__Provided records__
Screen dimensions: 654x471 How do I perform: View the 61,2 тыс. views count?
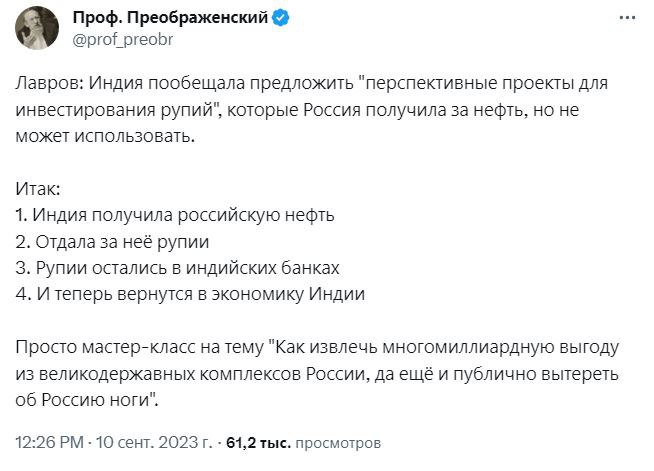(258, 443)
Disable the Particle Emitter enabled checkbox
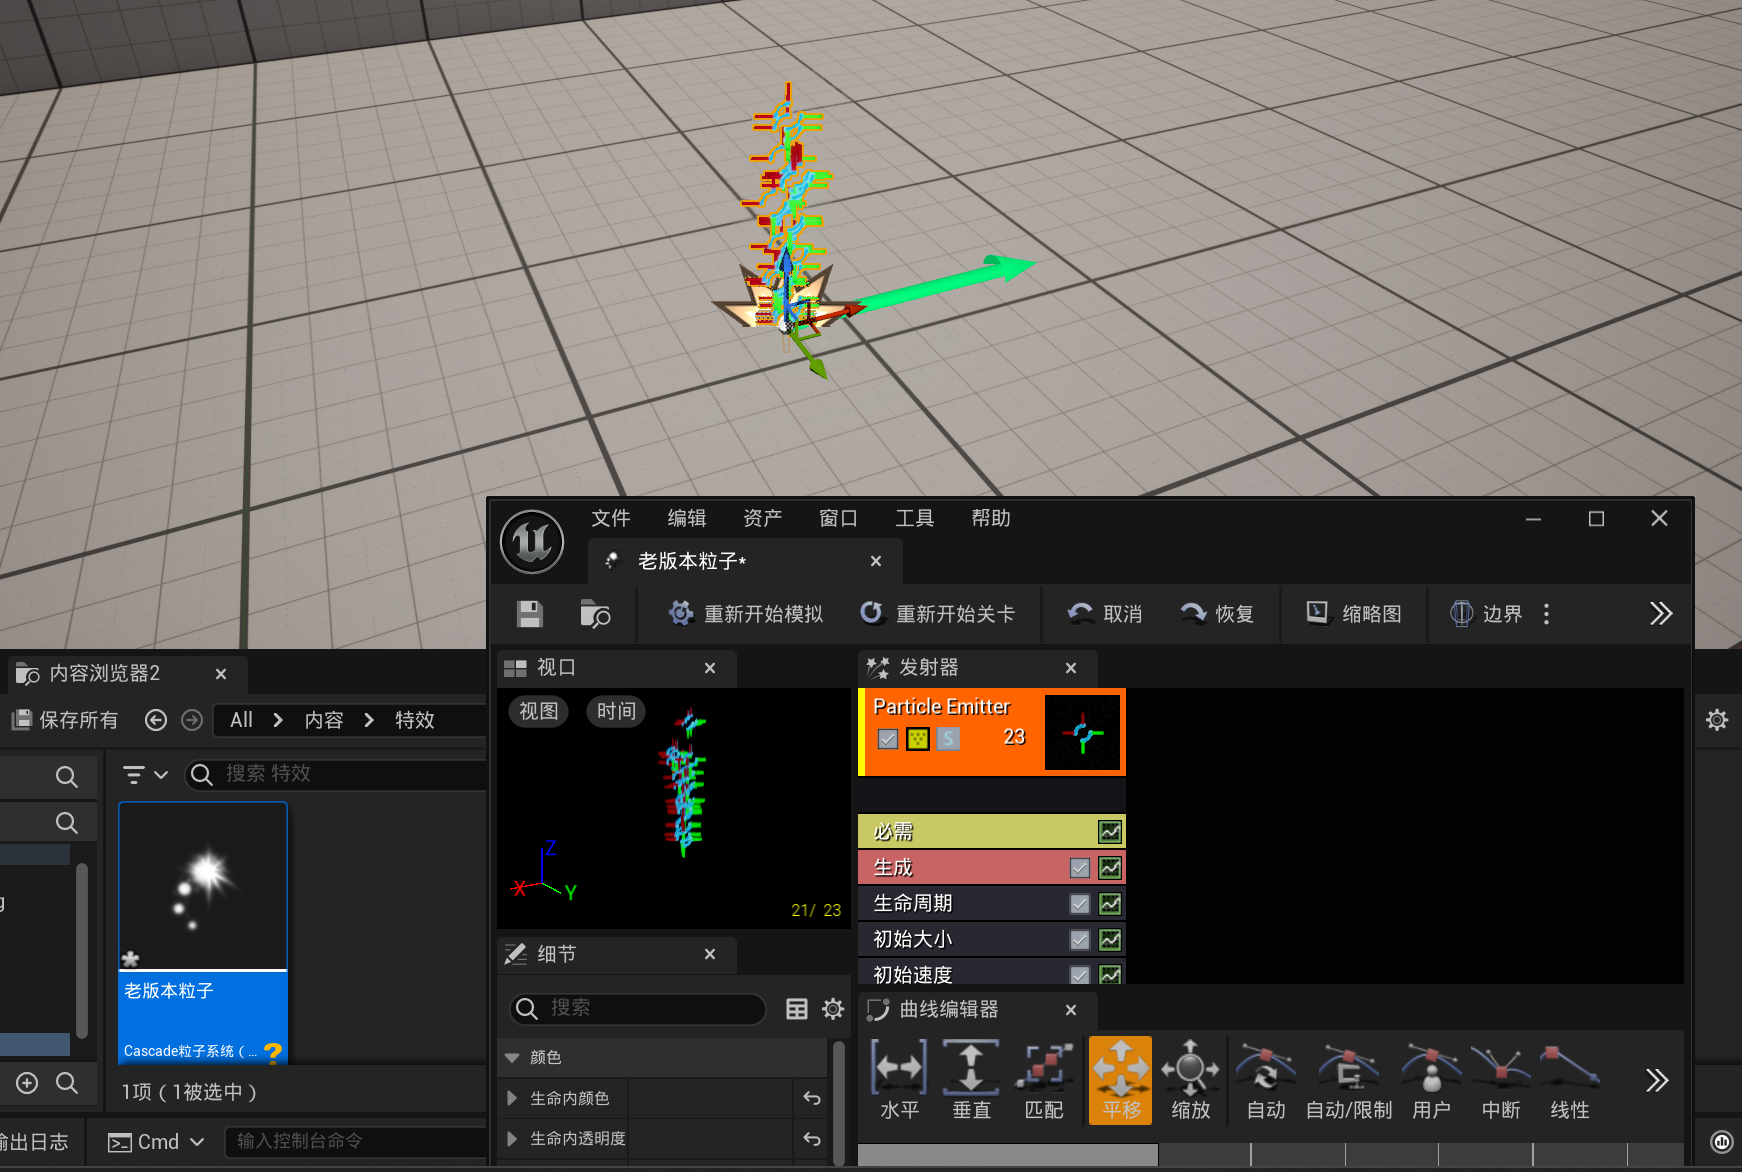Viewport: 1742px width, 1172px height. 887,739
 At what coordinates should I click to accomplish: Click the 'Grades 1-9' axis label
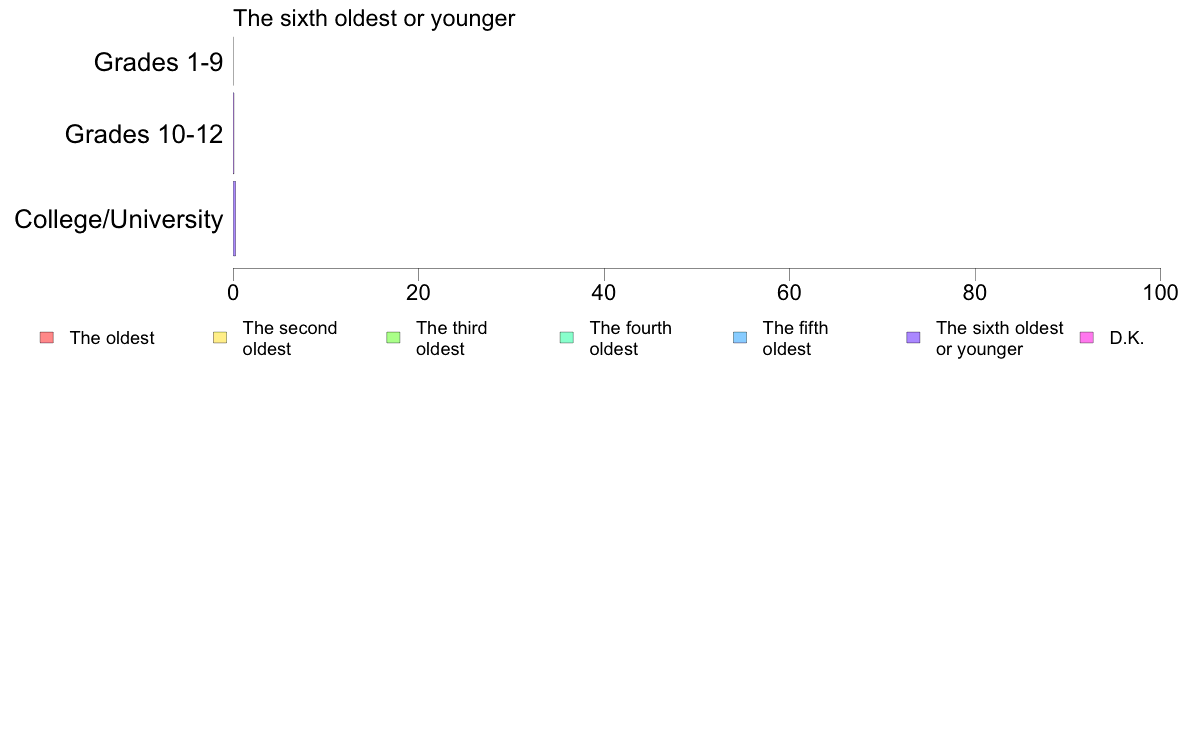(x=158, y=62)
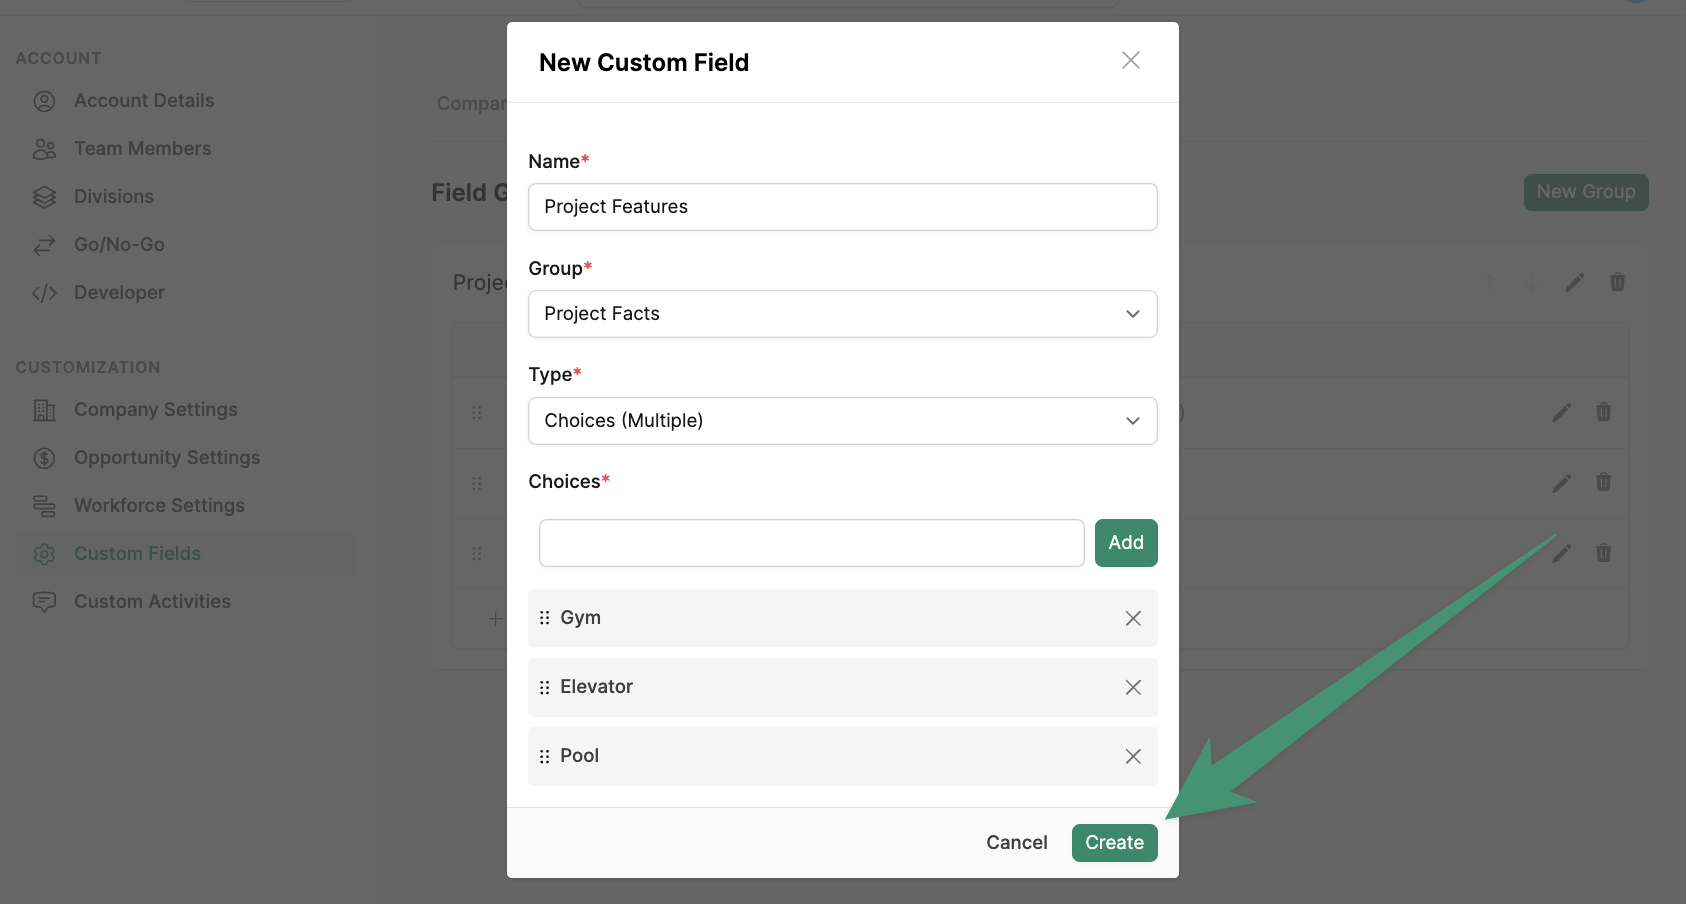
Task: Expand the Type dropdown Choices (Multiple)
Action: click(843, 421)
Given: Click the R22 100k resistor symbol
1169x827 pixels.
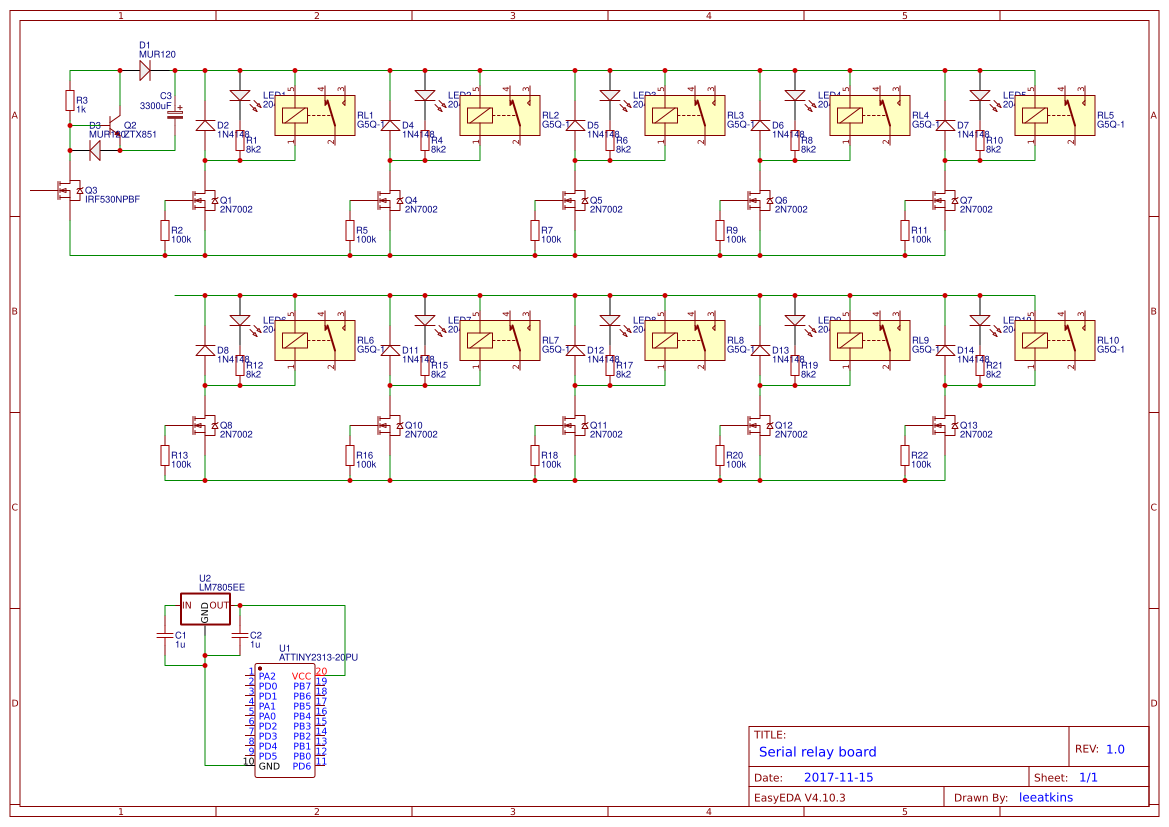Looking at the screenshot, I should tap(904, 456).
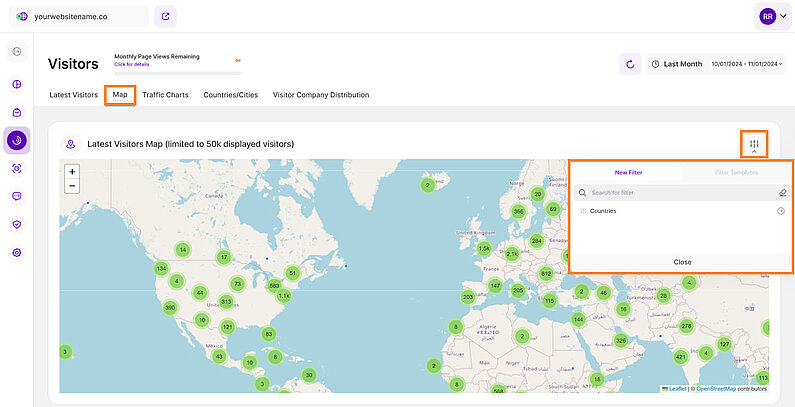Switch to the Traffic Charts tab

click(166, 95)
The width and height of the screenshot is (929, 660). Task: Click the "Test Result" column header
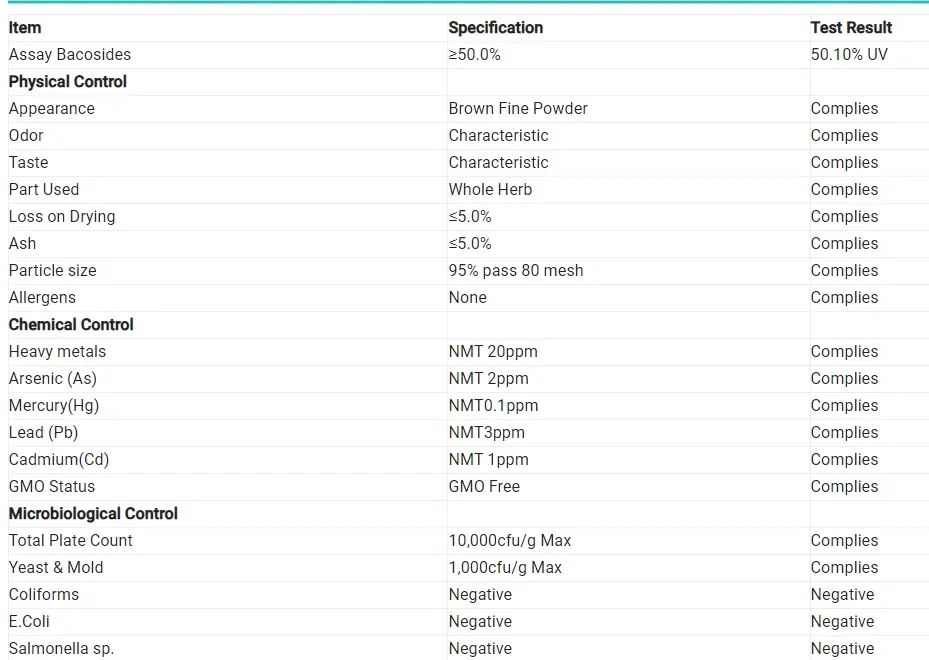tap(851, 28)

__Task directions__
The answer must be an exact transcription of the lines from the one containing "1169x827 pixels." through the last line of the records above, both included, with no pictures.

__Answer for the task__
1169x827 pixels.
Looking at the screenshot, I should tap(904, 456).
Switch to the Traffic Charts tab

click(166, 95)
The width and height of the screenshot is (929, 660). Task: Click the "Test Result" column header
tap(851, 28)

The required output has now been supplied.